Iran says US will commit to releasing frozen funds as nuclear talks heat up
Tehran's foreign ministry spokesman insists access to billions in frozen assets is non-negotiable, while Washington draws a line at direct payments.
Iran’s Foreign Ministry spokesman Esmaeil Baghaei declared that the United States will commit to allowing Iran access to its frozen overseas funds as part of any potential agreement between the two countries. The caveat: Washington won’t be writing Tehran a check.
What Iran wants, and what the US is offering
Iran has put a specific number on the table: approximately $24 billion in frozen assets that it wants released.
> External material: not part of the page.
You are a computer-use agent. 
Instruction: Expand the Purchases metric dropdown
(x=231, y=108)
That figure is the opening demand in what has become a complex web of negotiations tied to ceasefire discussions that began around April and May of 2026.
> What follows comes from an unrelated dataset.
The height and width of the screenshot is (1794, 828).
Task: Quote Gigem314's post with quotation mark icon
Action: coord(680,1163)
Iranian officials reportedly floated an initial proposal of $12 billion to be released early in the talks.
US officials, for their part, have indicated that any access to these funds would come with guardrails. The framing from Washington suggests controlled access, likely earmarked for humanitarian or reconstruction purposes rather than a blank-check transfer to Iranian government coffers.
This isn’t entirely without precedent. In 2023, $6 billion in Iranian assets were released as part of a prisoner exchange deal, and that arrangement came with strict limitations on how the funds could be spent.
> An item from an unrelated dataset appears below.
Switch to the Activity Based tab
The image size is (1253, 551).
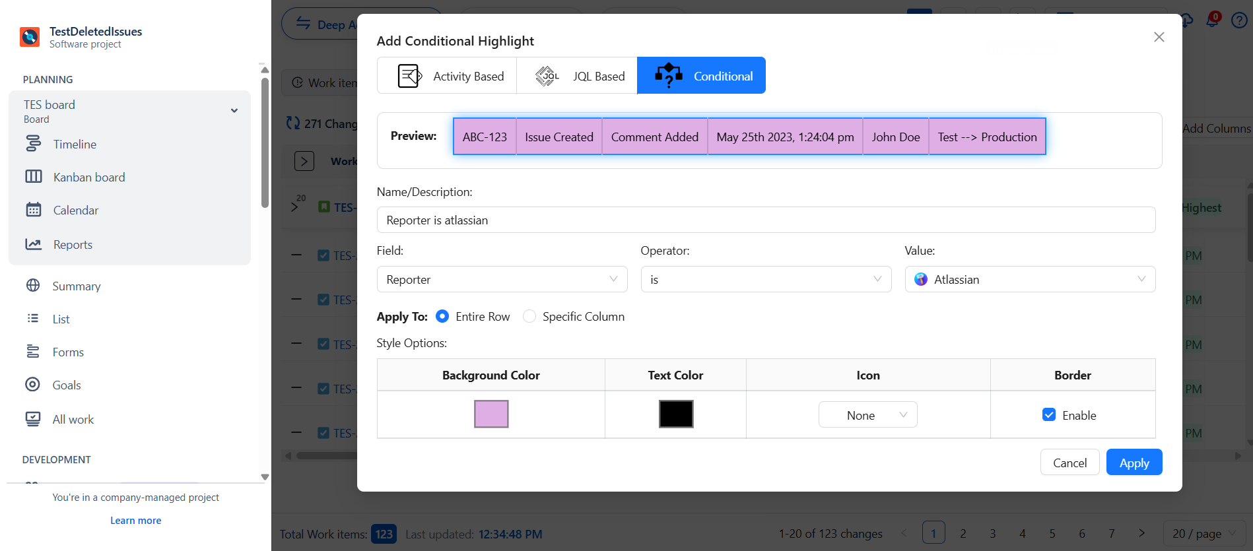tap(448, 76)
The $24 billion demand is really just the tip of the iceberg. The total estimated value of Iranian assets frozen abroad sits somewhere between $100 billion and $120 billion, scattered across banks predominantly in Asia and the Middle East. These funds have been accumulating since the earliest sanctions were imposed following the 1979 revolution.
Why this is happening now
The timing of Baghaei’s statement isn’t random. These negotiations were instigated by a short regional conflict that pushed both sides toward the table, with ceasefire talks providing the diplomatic scaffolding for broader discussions about sanctions relief and asset access.
Recent discussions have also introduced the possibility that some of these assets could be channeled toward reconstruction efforts in the Gulf region. There’s also the matter of navigating Strait of Hormuz issues, a critical shipping lane through which roughly a fifth of the world’s oil passes.
What this means for markets and investors
The controlled-access model the US is reportedly pursuing raises questions about which financial institutions and intermediaries would handle these transactions. Banks in Asia and the Middle East that currently hold Iranian assets would need clarity on compliance frameworks before moving anything.
Investors watching geopolitical risk should note that Baghaei’s framing, where the US “will” commit rather than “might” commit, could be a negotiating tactic designed to create public pressure on Washington. Locking the US into a public commitment makes it harder to walk back later.